Earlier this month, StackIQ introduced its newest product, the StackIQ Boss 5, along with ushering in a new era in building and running large complex server infrastructure enabled by Warehouse-grade Automation. We spoke with CEO and co-founder Tim McIntire to learn more about the company, its offerings and its vision.
TechRadar Pro: Who is StackIQ?
Tim McIntire: StackIQ is a startup based in San Diego, California, that helps customers build, run, and manage large distributed systems and private cloud infrastructure with a complete automation platform.
TRP: When was StackIQ founded?
TM: StackIQ traces its beginnings to 2000 and the Rocks Cluster Distribution project conducted at the Supercomputing Center on the University of California at San Diego campus. Early commercial deployments included HPC and supercomputing environments, but we saw a key requirement emerging.
In 2011 the company was rebranded as StackIQ and began to address critical management needs for large enterprise and service provider infrastructures. To date StackIQ has deployed and automated over one million servers and 15,000 unique clusters.
TRP: What solutions does StackIQ bring to the market?
TM: We solve the customer problem of needing to quickly automate clustered servers so that big data workflows can be performed reliably sooner rather than later. And we are able to help customers scale their environments without the costs and headaches that come with it.
On February 9, we announced our newest product, the StackIQ Boss 5. We're excited about this product because it brings a host of new features to our customers including support for Red Hat Linux 7, automation capabilities for Docker containers, and enhancements for all our Hadoop and OpenStack solutions.
TRP: What is Warehouse-grade Automation?
TM: We define Warehouse-grade Automation in two ways. First, it is the complete automation of manual tasks across the full software stack to deploy, operate, and manage clustered server infrastructure. Second, it is an automation platform specifically designed for warehouse-grade or web-scale enterprise and service provider data centres deploying big data and private cloud infrastructure such as Hadoop, NoSQL, OpenStack and much more.
TRP: What are some applications for Warehouse-grade Automation?
TM: Today we see four major use cases among our customers: Big Data Warehouse Automation – for things such as Hadoop, NoSQL, MPP; Cloud Warehouse Automation – including OpenStack, NFV, VMs, Containers; Compute Warehouse Automation – including HPC, life science, oil and gas; and Media Warehouse Automation – examples include transcoding, media streaming and rendering farms.
TRP: Where do you see the biggest growth among these?

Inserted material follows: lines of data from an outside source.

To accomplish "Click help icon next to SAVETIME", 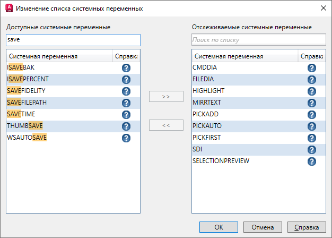I will point(126,115).
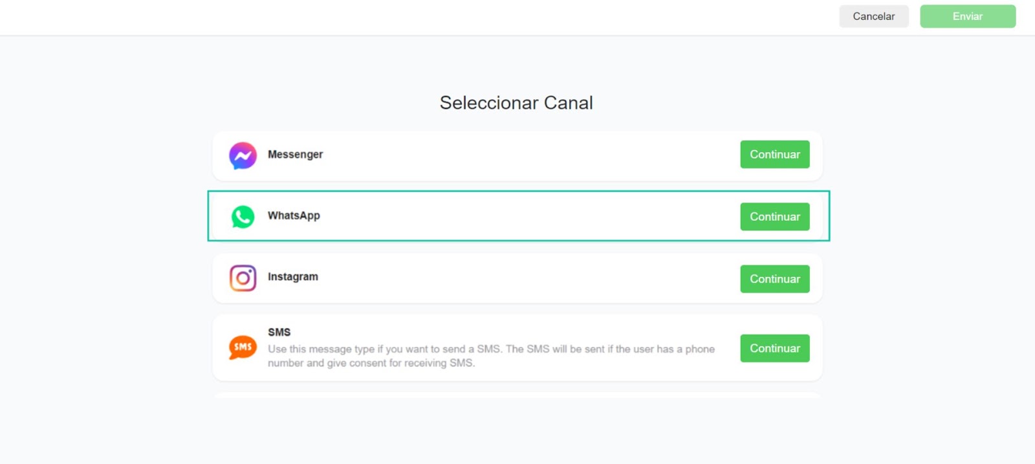This screenshot has width=1035, height=464.
Task: Continue with the SMS channel
Action: click(775, 348)
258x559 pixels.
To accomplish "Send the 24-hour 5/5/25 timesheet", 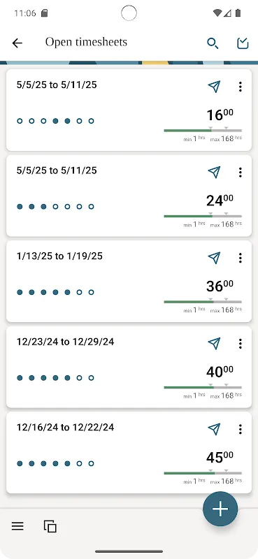I will coord(214,172).
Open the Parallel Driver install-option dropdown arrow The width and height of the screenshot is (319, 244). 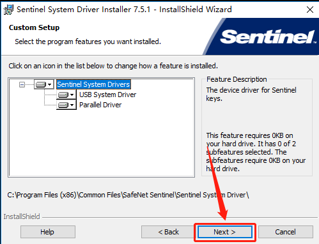(72, 105)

TM: Hadoop is certainly a big opportunity right now. We see production Hadoop in every vertical industry. OpenStack is next in terms of having broad horizontal applicability and interest. And finally, I'd say industry-specific use cases such as automating transcoding clusters for media and entertainment would make up the rest. We'll always continue to help our HPC customers, as well.
TRP: So StackIQ is unique in providing automated IT management for the full stack, why is that?

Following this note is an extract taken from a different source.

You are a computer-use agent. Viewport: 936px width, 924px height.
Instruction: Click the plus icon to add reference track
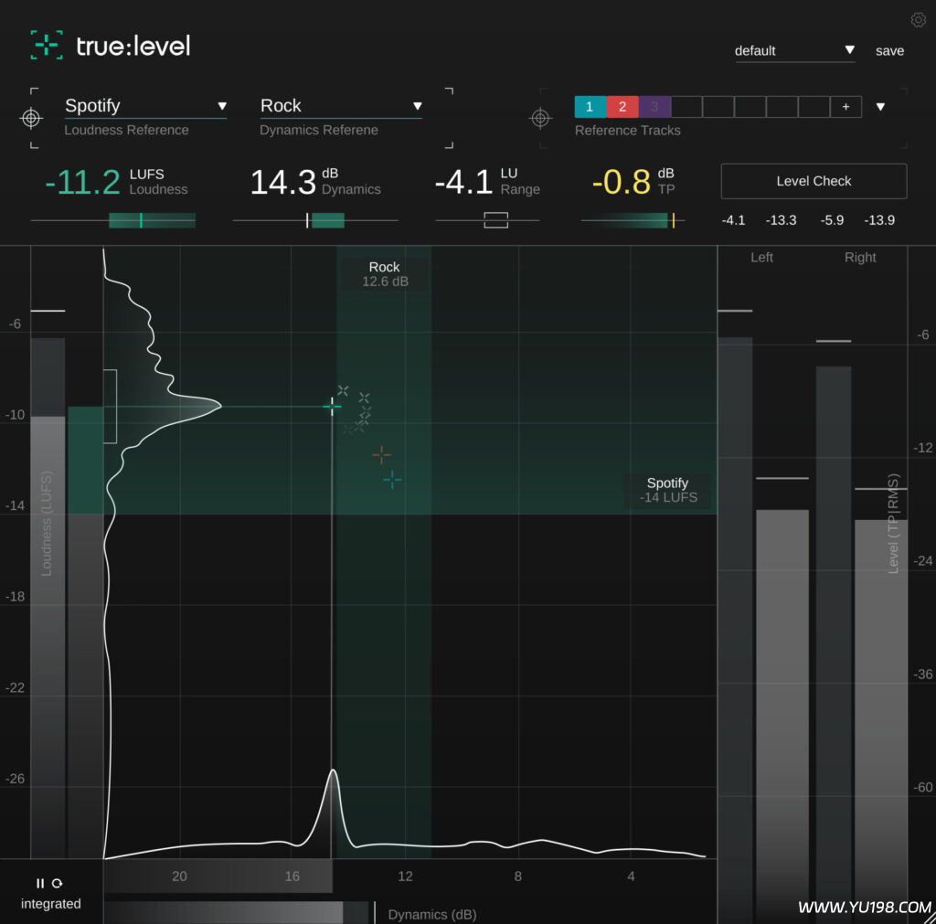coord(846,106)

TM: Companies that develop technologies for the application layer, for the Hadoop platform for instance, do not have the core competency or the desire to develop management down the stack. Likewise companies that develop server technologies focus on the base layer and it's outside their area of expertise to develop management solutions up the stack.
There is a critical need for a single solution to address and automate the full stack, to eliminate the sprawl and complexity that arises as organisations scale out large server infrastructures.
TRP: Who are some of your customers?
TM: StackIQ targets very large enterprises and service providers. Many of our customers are innovators and early adopters of technologies. But, in the big data arena, our customers are some of the most established brands with massive production Hadoop clusters. We have several of the largest US service providers, a global automaker, and one of the biggest financial institutions using StackIQ Boss as their gold standard for automating either their Hadoop or OpenStack cluster.
TRP: What's next for StackIQ?
TM: We're constantly creating new services that keep pace with customer needs. For example, the application ecosystem for big data continually evolves. So, with our Pallets, we will continue to produce new turnkey app-specific or site-specific configuration packs so automation is easy. Our modular framework really allows us to remain flexible to changing customer demands. At the end of the day the goal of automation is to make deploying and managing infrastructure easy.